ASSIGNED TASK:
Your task is to output the entries below word for word.

[THE INPUT Boundary: Start]

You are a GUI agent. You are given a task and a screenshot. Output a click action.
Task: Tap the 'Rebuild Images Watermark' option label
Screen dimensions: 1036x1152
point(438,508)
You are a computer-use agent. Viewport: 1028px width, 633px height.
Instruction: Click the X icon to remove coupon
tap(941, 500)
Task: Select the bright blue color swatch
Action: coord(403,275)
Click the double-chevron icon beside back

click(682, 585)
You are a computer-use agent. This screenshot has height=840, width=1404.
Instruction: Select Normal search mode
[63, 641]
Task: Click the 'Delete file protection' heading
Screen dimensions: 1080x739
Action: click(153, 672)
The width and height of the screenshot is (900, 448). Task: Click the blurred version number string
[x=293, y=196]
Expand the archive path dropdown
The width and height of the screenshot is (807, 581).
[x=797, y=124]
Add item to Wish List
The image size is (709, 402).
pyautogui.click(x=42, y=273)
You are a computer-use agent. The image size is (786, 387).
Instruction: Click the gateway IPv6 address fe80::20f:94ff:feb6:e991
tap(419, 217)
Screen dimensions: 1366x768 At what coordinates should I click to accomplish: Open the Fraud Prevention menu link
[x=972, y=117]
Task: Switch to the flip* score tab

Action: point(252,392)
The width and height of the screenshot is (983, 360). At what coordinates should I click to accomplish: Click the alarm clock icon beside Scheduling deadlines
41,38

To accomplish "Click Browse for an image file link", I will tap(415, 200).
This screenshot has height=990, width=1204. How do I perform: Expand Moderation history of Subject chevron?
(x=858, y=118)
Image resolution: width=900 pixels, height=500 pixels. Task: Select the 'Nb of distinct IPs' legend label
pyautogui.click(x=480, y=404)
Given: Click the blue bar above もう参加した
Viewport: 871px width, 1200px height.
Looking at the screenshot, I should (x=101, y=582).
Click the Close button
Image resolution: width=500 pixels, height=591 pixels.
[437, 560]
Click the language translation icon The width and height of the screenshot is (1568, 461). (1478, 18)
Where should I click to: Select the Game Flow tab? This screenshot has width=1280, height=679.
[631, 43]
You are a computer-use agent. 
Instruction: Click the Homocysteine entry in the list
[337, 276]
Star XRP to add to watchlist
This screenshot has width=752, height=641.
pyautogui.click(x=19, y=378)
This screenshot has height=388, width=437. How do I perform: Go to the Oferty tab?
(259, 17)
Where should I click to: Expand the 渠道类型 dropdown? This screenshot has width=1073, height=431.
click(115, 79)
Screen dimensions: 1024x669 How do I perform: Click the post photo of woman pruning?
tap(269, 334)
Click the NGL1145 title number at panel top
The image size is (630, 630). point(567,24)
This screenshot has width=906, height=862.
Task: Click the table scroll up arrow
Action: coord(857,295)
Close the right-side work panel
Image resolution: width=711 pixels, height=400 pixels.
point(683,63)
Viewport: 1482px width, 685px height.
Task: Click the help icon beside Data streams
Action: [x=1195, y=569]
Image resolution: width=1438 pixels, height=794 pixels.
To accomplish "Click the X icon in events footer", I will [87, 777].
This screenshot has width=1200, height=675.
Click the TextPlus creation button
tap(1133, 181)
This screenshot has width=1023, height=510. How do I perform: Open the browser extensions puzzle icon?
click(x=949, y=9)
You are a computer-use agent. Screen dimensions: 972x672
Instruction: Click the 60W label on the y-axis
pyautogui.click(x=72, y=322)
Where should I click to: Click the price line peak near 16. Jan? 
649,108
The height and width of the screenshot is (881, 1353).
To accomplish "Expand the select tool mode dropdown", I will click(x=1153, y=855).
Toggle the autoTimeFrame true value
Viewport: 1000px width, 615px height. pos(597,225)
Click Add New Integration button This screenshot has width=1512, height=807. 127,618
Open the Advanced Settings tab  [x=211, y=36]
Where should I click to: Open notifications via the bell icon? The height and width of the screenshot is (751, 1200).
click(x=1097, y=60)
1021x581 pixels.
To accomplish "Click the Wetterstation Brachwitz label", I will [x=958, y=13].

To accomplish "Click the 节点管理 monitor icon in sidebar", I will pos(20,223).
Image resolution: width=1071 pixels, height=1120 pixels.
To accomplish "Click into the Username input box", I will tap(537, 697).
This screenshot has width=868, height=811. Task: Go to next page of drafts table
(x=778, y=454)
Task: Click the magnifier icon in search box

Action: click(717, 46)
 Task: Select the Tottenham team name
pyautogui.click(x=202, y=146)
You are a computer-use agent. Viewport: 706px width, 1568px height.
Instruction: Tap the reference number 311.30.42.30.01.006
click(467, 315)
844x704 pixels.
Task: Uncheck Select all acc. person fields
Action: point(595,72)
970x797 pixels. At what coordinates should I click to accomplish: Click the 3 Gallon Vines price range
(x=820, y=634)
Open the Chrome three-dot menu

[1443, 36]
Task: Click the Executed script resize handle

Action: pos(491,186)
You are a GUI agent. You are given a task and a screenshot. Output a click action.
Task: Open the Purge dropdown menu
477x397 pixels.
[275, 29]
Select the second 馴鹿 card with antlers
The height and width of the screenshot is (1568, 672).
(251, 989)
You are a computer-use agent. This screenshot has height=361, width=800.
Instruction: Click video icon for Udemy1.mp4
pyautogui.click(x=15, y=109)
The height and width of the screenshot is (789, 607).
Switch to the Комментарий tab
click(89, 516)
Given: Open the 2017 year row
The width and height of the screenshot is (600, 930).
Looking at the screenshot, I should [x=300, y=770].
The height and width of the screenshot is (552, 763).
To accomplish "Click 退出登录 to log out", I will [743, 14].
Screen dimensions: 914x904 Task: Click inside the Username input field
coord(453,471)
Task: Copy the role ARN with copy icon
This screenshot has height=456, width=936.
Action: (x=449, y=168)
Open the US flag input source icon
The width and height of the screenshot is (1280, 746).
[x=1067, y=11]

[THE INPUT Boundary: End]

SOLUTION FOR THIS EXERCISE:
You are a GUI agent. You are given a task and a screenshot. Output a click action.
Task: Tap the 'Rebuild Images Watermark' option label
Screen dimensions: 1036x1152
point(438,508)
You are a computer-use agent. Viewport: 1028px width, 633px height.
Instruction: Click the X icon to remove coupon
tap(941, 500)
Task: Select the bright blue color swatch
Action: coord(403,275)
Click the double-chevron icon beside back

click(682, 585)
You are a computer-use agent. This screenshot has height=840, width=1404.
Instruction: Select Normal search mode
[63, 641]
Task: Click the 'Delete file protection' heading
Screen dimensions: 1080x739
Action: click(153, 672)
The width and height of the screenshot is (900, 448). Task: Click the blurred version number string
[x=293, y=196]
Expand the archive path dropdown
The width and height of the screenshot is (807, 581).
[x=797, y=124]
Add item to Wish List
The image size is (709, 402).
pyautogui.click(x=42, y=273)
You are a computer-use agent. The image size is (786, 387).
Instruction: Click the gateway IPv6 address fe80::20f:94ff:feb6:e991
tap(419, 217)
Screen dimensions: 1366x768 At what coordinates should I click to accomplish: Open the Fraud Prevention menu link
[x=972, y=117]
Task: Switch to the flip* score tab

Action: point(252,392)
The width and height of the screenshot is (983, 360). At what coordinates should I click to accomplish: Click the alarm clock icon beside Scheduling deadlines
41,38

To accomplish "Click Browse for an image file link", I will tap(415, 200).
This screenshot has height=990, width=1204. How do I perform: Expand Moderation history of Subject chevron?
(x=858, y=118)
Image resolution: width=900 pixels, height=500 pixels. Task: Select the 'Nb of distinct IPs' legend label
pyautogui.click(x=480, y=404)
Given: Click the blue bar above もう参加した
Viewport: 871px width, 1200px height.
Looking at the screenshot, I should (x=101, y=582).
Click the Close button
Image resolution: width=500 pixels, height=591 pixels.
[437, 560]
Click the language translation icon The width and height of the screenshot is (1568, 461). (1478, 18)
Where should I click to: Select the Game Flow tab? This screenshot has width=1280, height=679.
[631, 43]
You are a computer-use agent. 
Instruction: Click the Homocysteine entry in the list
[337, 276]
Star XRP to add to watchlist
This screenshot has width=752, height=641.
pyautogui.click(x=19, y=378)
This screenshot has height=388, width=437. How do I perform: Go to the Oferty tab?
(259, 17)
Where should I click to: Expand the 渠道类型 dropdown? This screenshot has width=1073, height=431.
click(115, 79)
Screen dimensions: 1024x669 How do I perform: Click the post photo of woman pruning?
tap(269, 334)
Click the NGL1145 title number at panel top
The image size is (630, 630). point(567,24)
This screenshot has width=906, height=862.
Task: Click the table scroll up arrow
Action: coord(857,295)
Close the right-side work panel
Image resolution: width=711 pixels, height=400 pixels.
point(683,63)
Viewport: 1482px width, 685px height.
Task: Click the help icon beside Data streams
Action: [x=1195, y=569]
Image resolution: width=1438 pixels, height=794 pixels.
To accomplish "Click the X icon in events footer", I will [87, 777].
This screenshot has width=1200, height=675.
Click the TextPlus creation button
tap(1133, 181)
This screenshot has width=1023, height=510. How do I perform: Open the browser extensions puzzle icon?
click(x=949, y=9)
You are a computer-use agent. Screen dimensions: 972x672
Instruction: Click the 60W label on the y-axis
pyautogui.click(x=72, y=322)
Where should I click to: Click the price line peak near 16. Jan? 
649,108
The height and width of the screenshot is (881, 1353).
To accomplish "Expand the select tool mode dropdown", I will click(x=1153, y=855).
Toggle the autoTimeFrame true value
Viewport: 1000px width, 615px height. pos(597,225)
Click Add New Integration button This screenshot has width=1512, height=807. 127,618
Open the Advanced Settings tab  [x=211, y=36]
Where should I click to: Open notifications via the bell icon? The height and width of the screenshot is (751, 1200).
click(x=1097, y=60)
1021x581 pixels.
To accomplish "Click the Wetterstation Brachwitz label", I will [x=958, y=13].

To accomplish "Click the 节点管理 monitor icon in sidebar", I will pos(20,223).
Image resolution: width=1071 pixels, height=1120 pixels.
To accomplish "Click into the Username input box", I will tap(537, 697).
This screenshot has width=868, height=811. Task: Go to next page of drafts table
(x=778, y=454)
Task: Click the magnifier icon in search box

Action: click(717, 46)
 Task: Select the Tottenham team name
pyautogui.click(x=202, y=146)
You are a computer-use agent. Viewport: 706px width, 1568px height.
Instruction: Tap the reference number 311.30.42.30.01.006
click(467, 315)
844x704 pixels.
Task: Uncheck Select all acc. person fields
Action: point(595,72)
970x797 pixels. At what coordinates should I click to accomplish: Click the 3 Gallon Vines price range
(x=820, y=634)
Open the Chrome three-dot menu

[1443, 36]
Task: Click the Executed script resize handle

Action: pos(491,186)
You are a GUI agent. You are given a task and a screenshot. Output a click action.
Task: Open the Purge dropdown menu
477x397 pixels.
[275, 29]
Select the second 馴鹿 card with antlers
The height and width of the screenshot is (1568, 672).
(251, 989)
You are a computer-use agent. This screenshot has height=361, width=800.
Instruction: Click video icon for Udemy1.mp4
pyautogui.click(x=15, y=109)
The height and width of the screenshot is (789, 607).
Switch to the Комментарий tab
click(89, 516)
Given: Open the 2017 year row
The width and height of the screenshot is (600, 930).
Looking at the screenshot, I should [x=300, y=770].
The height and width of the screenshot is (552, 763).
To accomplish "Click 退出登录 to log out", I will [743, 14].
Screen dimensions: 914x904 Task: Click inside the Username input field
coord(453,471)
Task: Copy the role ARN with copy icon
This screenshot has height=456, width=936.
Action: (x=449, y=168)
Open the US flag input source icon
The width and height of the screenshot is (1280, 746).
[x=1067, y=11]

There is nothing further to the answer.